APPLY WHAT YOU READ:
1. Answer these questions about the passage on Wits RHI's reproductive health work:
(a) How many women each year have unintended or unwanted pregnancies?
(b) In what year were several studies completed or published on hormonal contraception, HIV and HIV treatment?
(c) What number of childhood deaths did WHO estimate in 2013 that a lack of access to established vaccines contributed to?
2. Carry on the passage about Wits RHI's reproductive health work from its final sentence.

BEGIN TEXT SEGMENT

Evidence is needed from high quality studies to design and implement these strategies; a gap that Wits RHI is addressing through its research.
Every minute a woman dies from a complication of pregnancy or childbirth.
Some 80 million women each year have unintended or unwanted pregnancies. For too many their only option is abortion in unsafe conditions. Women, especially, need more choice and control over their sexual and reproductive lives.
Since inception, Wits RHI has focused on all aspects of sexual and reproductive health (SRH), including, in the early days, providing data to aid the debate on legalising termination of pregnancy; to actively supporting the conceptualisation, drafting and implementation of contraceptive policy; providing comprehensive training to public health professionals across the country in SRH; and, more recently, providing support to developing approaches to family planning and conception in the context of a generalised HIV epidemic.
We have a robust and expanding portfolio of work in women’s health which spans pre-conception and antenatal care, delivery and infancy. Our studies test new solutions aimed at encouraging women to attend antenatal care early with the benefits of early HIV diagnosis and antiretroviral initiation to prevent HIV transmission to infants, receive quality services and care throughout their pregnancies and deliver healthy babies.
Wits RHI also has a long-standing interest in the interactions between hormonal contraception, HIV and HIV treatment. In 2011, several studies were completed and/or published highlighting the influence of hormonal contraception on HIV transmission, as well as the potential effects of HIV treatment on contraceptive efficacy. Several new projects are also in development aimed at addressing these questions further.
Vaccines are one of the most powerful, cost-effective public health interventions, responsible for saving millions of lives and catalysing economic growth. Yet, in 2013, WHO estimated that a lack of access to established vaccines contributed to approximately two million childhood deaths worldwide.

END TEXT SEGMENT
BEGIN PROVIDED INFORMATION

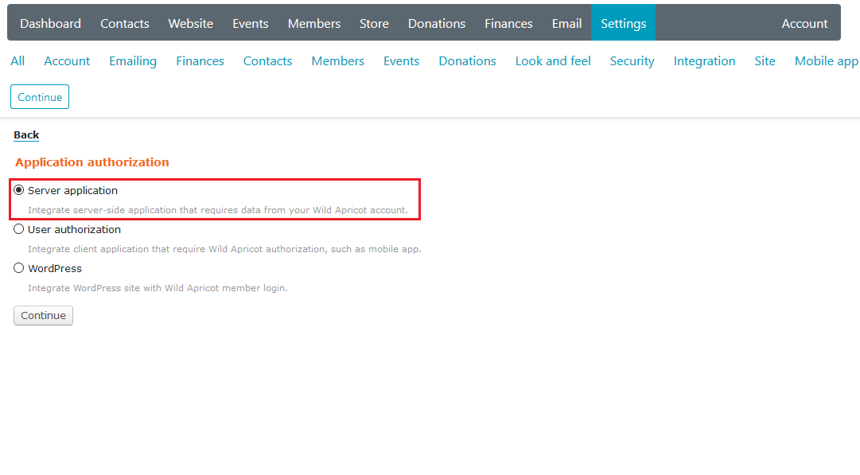
Task: Navigate to the Contacts section
Action: tap(124, 22)
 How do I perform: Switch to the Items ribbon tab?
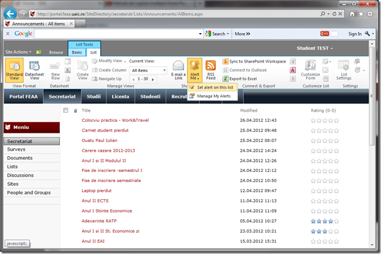click(77, 53)
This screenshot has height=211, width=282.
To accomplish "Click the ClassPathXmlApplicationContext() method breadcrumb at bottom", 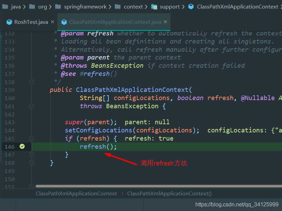I will 169,194.
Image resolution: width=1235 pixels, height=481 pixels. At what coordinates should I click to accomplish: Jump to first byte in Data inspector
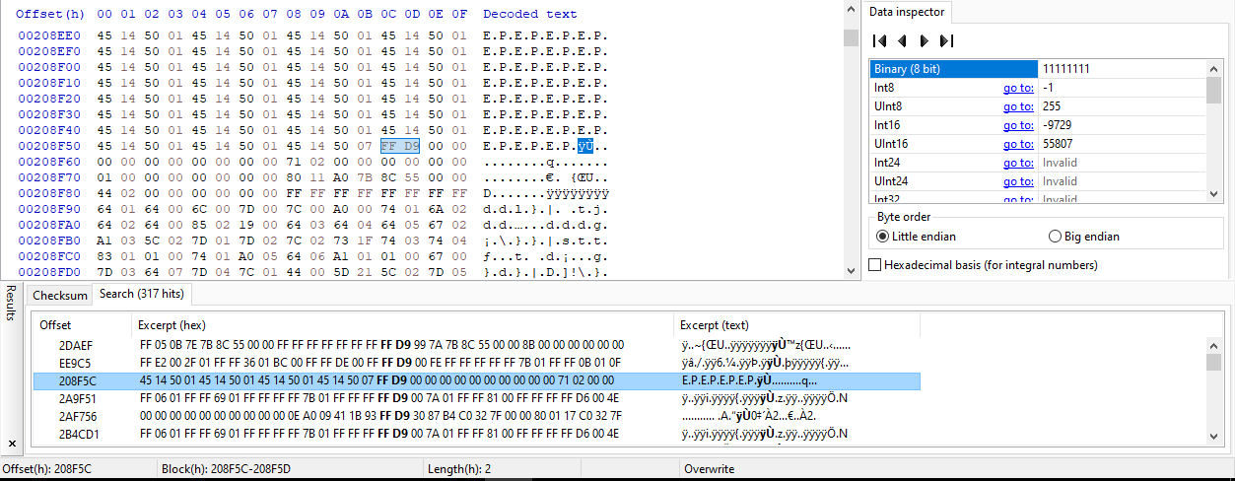[x=880, y=41]
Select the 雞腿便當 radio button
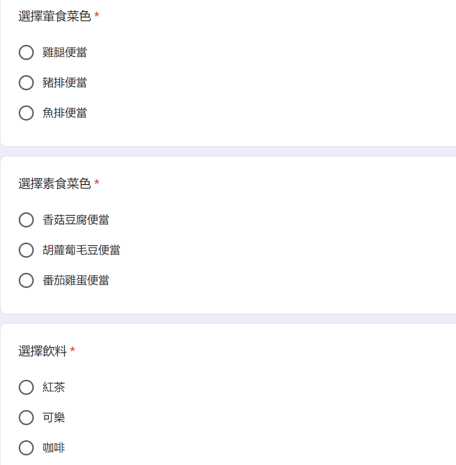Screen dimensions: 456x465 (x=26, y=52)
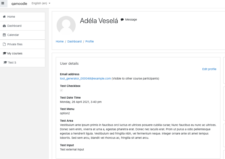The height and width of the screenshot is (159, 225).
Task: Click the My courses graduation cap icon
Action: [x=5, y=53]
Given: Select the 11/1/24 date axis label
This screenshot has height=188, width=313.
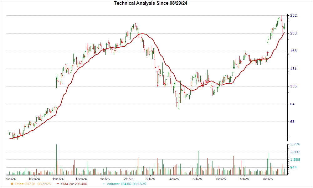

END PROVIDED INFORMATION

ANSWERS BY ITEM:
1.
(a) Some 80 million.
(b) 2011.
(c) Approximately two million.

2.
In South Africa and the African region immunisation programmes do not always achieve the required uptake. The reasons for this are complex and include the inability of communities to access effective vaccines from health services, refusal of individuals and communities to accept vaccines, and the high costs of new vaccines. Reaching the under or unimmunised person and creating community confidence in and demand for vaccines remains an enormous challenge, requiring an interdisciplinary research agenda between the social, behavioural and clinical sciences.
Vaccine preventable diseases (VPDs) are a relatively new, but increasingly important focus area for Wits RHI. We are currently conducting tuberculosis (TB) vaccine studies in infants, and are planning to implement a Respiratory Syncytial Virus (RSV) vaccine trial in pregnant women. Wits RHI has published on human papillomavirus (HPV) vaccine implementation and programme feasibility, and has evaluated the National Department of Health’s national HPV vaccine programme. We are developing an adolescent/pre-adolescent platform for vaccines, and maternal infant pair cohorts.
Wits RHI has also had extensive involvement with international vaccine research partners and global policy. In 2015, we became a lead partner in the African Local Initiative for Vaccinology Expertise (ALIVE); a Wits University project to create a flagship vaccine and immunisation institution. Professor Helen Rees, together with Professor Shabir Madhi of the Respiratory and Meningeal Pathogen Research Unit, is spearheading the initiative, which is supported by a group of eminent South African vaccine researchers and other academics from fields such as implementation science, public health, health economics and social science. ALIVE is being run in conjunction with the National Research Foundation and was launched in May 2016.